═════ ЗАПИСАННЫЕ ДАННЫЕ

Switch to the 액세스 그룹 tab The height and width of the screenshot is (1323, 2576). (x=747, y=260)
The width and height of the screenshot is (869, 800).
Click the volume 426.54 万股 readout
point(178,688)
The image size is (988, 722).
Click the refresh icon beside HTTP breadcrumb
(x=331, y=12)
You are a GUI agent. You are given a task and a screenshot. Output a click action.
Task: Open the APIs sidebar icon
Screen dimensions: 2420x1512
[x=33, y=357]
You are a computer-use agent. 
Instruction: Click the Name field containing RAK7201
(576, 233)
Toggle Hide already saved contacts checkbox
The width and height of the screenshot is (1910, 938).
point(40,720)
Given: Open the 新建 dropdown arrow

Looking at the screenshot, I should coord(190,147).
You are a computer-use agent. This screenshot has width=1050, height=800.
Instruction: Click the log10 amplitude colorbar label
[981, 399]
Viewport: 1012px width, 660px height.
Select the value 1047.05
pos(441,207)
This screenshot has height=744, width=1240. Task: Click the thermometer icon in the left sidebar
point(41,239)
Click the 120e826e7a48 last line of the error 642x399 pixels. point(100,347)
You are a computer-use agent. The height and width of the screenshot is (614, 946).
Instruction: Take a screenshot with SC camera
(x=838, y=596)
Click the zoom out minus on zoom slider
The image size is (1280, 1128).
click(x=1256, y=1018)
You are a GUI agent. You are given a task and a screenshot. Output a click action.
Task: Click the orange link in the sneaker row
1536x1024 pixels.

══════════

Пожалуйста, преобразуй отрезок материала от самого начала до строки с «(x=331, y=12)» включительно в CSV из двух столбцов, «формулировка» и «ответ». Каждой формулировке с её ответом отведи одну строку, каждое поле заключи в кавычки, а переносы строк внутри полей замени пробелами.

ПОЛНЫЙ ОТВЕТ:
формулировка,ответ
"Switch to the 액세스 그룹 tab The height and width of the screenshot is (1323, 2576).","(x=747, y=260)"
"The width and height of the screenshot is (869, 800). Click the volume 426.54 万股 readout","point(178,688)"
"The image size is (988, 722). Click the refresh icon beside HTTP breadcrumb","(x=331, y=12)"